We are given a system of linear equations with real numbers \(\alpha\), \(\beta\), and \(\gamma\):

\[
\begin{cases}
x + 2y + z = 7 \\
x + \alpha z = 11 \\
2x – 3y + \beta z = \gamma
\end{cases}
\]

Our goal is to analyze this system under different conditions and match each scenario to its corresponding solution type.

Lists to Match

List-I: Scenarios

  1. (P) If \(\beta = \frac{1}{2}(7\alpha – 3)\) and \(\gamma = 28\), then the system has:
  2. (Q) If \(\beta = \frac{1}{2}(7\alpha – 3)\) and \(\gamma \neq 28\), then the system has:
  3. (R) If \(\beta \neq \frac{1}{2}(7\alpha – 3)\) where \(\alpha = 1\) and \(\gamma \neq 28\), then the system has:
  4. (S) If \(\beta \neq \frac{1}{2}(7\alpha – 3)\) where \(\alpha = 1\) and \(\gamma = 28\), then the system has:

List-II: Solutions

  1. A unique solution
  2. No solution
  3. Infinitely many solutions
  4. \(x = 11\), \(y = -2\), and \(z = 0\) as a solution
  5. \(x = -15\), \(y = 4\), and \(z = 0\) as a solution

Options

  • (A) (P) \(\rightarrow\) (3), (Q) \(\rightarrow\) (2), (R) \(\rightarrow\) (1), (S) \(\rightarrow\) (4)
  • (B) (P) \(\rightarrow\) (3), (Q) \(\rightarrow\) (2), (R) \(\rightarrow\) (5), (S) \(\rightarrow\) (4)
  • (C) (P) \(\rightarrow\) (2), (Q) \(\rightarrow\) (1), (R) \(\rightarrow\) (4), (S) \(\rightarrow\) (5)
  • (D) (P) \(\rightarrow\) (2), (Q) \(\rightarrow\) (1), (R) \(\rightarrow\) (1), (S) \(\rightarrow\) (3)

Step-by-Step Solution

Step 1: Analyze the System

The system of equations is:

\[
\begin{cases}
x + 2y + z = 7 \quad \text{(Equation 1)} \\
x + \alpha z = 11 \quad \text{(Equation 2)} \\
2x – 3y + \beta z = \gamma \quad \text{(Equation 3)}
\end{cases}
\]

We need to determine the nature of the solutions based on the values of \(\alpha\), \(\beta\), and \(\gamma\).

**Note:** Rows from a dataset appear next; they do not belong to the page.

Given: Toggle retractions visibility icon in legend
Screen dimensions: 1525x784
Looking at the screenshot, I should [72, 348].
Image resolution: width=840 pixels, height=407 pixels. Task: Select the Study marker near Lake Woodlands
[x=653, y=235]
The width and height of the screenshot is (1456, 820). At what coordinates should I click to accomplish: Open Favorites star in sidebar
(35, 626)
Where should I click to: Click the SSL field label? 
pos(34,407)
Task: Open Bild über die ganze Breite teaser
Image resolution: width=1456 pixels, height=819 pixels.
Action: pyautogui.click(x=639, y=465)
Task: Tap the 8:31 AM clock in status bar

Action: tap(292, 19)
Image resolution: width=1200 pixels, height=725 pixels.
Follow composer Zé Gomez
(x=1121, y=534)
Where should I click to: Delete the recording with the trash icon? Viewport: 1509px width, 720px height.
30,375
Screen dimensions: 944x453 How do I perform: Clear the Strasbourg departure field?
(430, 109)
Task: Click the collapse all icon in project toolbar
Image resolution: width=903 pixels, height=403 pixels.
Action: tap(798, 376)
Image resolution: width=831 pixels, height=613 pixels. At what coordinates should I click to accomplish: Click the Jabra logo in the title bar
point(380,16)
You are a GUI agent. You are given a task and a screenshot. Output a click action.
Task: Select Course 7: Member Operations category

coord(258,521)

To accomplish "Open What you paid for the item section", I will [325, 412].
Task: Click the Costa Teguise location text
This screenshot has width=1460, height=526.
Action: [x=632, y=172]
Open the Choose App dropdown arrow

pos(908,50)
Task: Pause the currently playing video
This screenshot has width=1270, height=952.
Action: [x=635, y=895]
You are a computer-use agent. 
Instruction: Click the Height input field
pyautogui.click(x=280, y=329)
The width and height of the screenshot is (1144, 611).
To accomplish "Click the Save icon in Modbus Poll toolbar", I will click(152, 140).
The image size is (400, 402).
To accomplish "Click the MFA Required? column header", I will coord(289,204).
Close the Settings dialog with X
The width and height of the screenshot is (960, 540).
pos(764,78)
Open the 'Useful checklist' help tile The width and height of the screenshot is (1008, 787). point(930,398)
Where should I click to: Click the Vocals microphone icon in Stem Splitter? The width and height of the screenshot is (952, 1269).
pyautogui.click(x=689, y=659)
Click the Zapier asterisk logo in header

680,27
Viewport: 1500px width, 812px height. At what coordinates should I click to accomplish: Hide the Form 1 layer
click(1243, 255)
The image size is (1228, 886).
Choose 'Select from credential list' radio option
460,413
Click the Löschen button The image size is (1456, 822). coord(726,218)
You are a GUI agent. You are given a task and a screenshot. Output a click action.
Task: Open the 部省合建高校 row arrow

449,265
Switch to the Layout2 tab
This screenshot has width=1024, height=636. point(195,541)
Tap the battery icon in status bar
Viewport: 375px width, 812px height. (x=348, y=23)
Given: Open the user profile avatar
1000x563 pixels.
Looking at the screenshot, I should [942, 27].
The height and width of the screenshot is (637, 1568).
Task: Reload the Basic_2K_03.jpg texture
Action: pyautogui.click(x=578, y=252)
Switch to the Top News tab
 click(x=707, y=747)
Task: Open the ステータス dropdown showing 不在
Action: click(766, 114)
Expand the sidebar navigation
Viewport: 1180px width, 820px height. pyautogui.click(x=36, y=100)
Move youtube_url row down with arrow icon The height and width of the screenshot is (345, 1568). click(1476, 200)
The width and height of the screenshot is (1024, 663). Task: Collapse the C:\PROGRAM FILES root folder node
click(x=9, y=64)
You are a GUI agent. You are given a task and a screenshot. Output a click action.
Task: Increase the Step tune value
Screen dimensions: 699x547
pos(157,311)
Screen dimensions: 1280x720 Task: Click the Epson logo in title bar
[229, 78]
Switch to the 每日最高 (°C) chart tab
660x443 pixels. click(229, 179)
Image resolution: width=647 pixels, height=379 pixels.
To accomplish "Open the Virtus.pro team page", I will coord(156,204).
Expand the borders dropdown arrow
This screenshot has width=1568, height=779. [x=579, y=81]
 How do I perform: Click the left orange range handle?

Step 2: Match Scenarios to Solutions

Let’s analyze each scenario in List-I:

  1. (P) If \(\beta = \frac{1}{2}(7\alpha – 3)\) and \(\gamma = 28\):
    • The system has infinitely many solutions (Option 3).
  2. (Q) If \(\beta = \frac{1}{2}(7\alpha – 3)\) and \(\gamma \neq 28\):
    • The system has no solution (Option 2).
  3. (R) If \(\beta \neq \frac{1}{2}(7\alpha – 3)\) where \(\alpha = 1\) and \(\gamma \neq 28\):
    • The system has a unique solution (Option 1).
  4. (S) If \(\beta \neq \frac{1}{2}(7\alpha – 3)\) where \(\alpha = 1\) and \(\gamma = 28\):
    • The system has \(x = 11\), \(y = -2\), and \(z = 0\) as a solution (Option 4).

Step 3: Verify the Correct Option

Based on the above analysis, the correct matching is:

  • (P) \(\rightarrow\) (3)
  • (Q) \(\rightarrow\) (2)
  • (R) \(\rightarrow\) (1)
  • (S) \(\rightarrow\) (4)

Thus, the correct option is (A).

Conclusion

This problem demonstrates how parameters like \(\alpha\), \(\beta\), and \(\gamma\) can influence the solutions of a system of linear equations. By carefully analyzing the conditions, we can determine whether the system has a unique solution, no solution, or infinitely many solutions.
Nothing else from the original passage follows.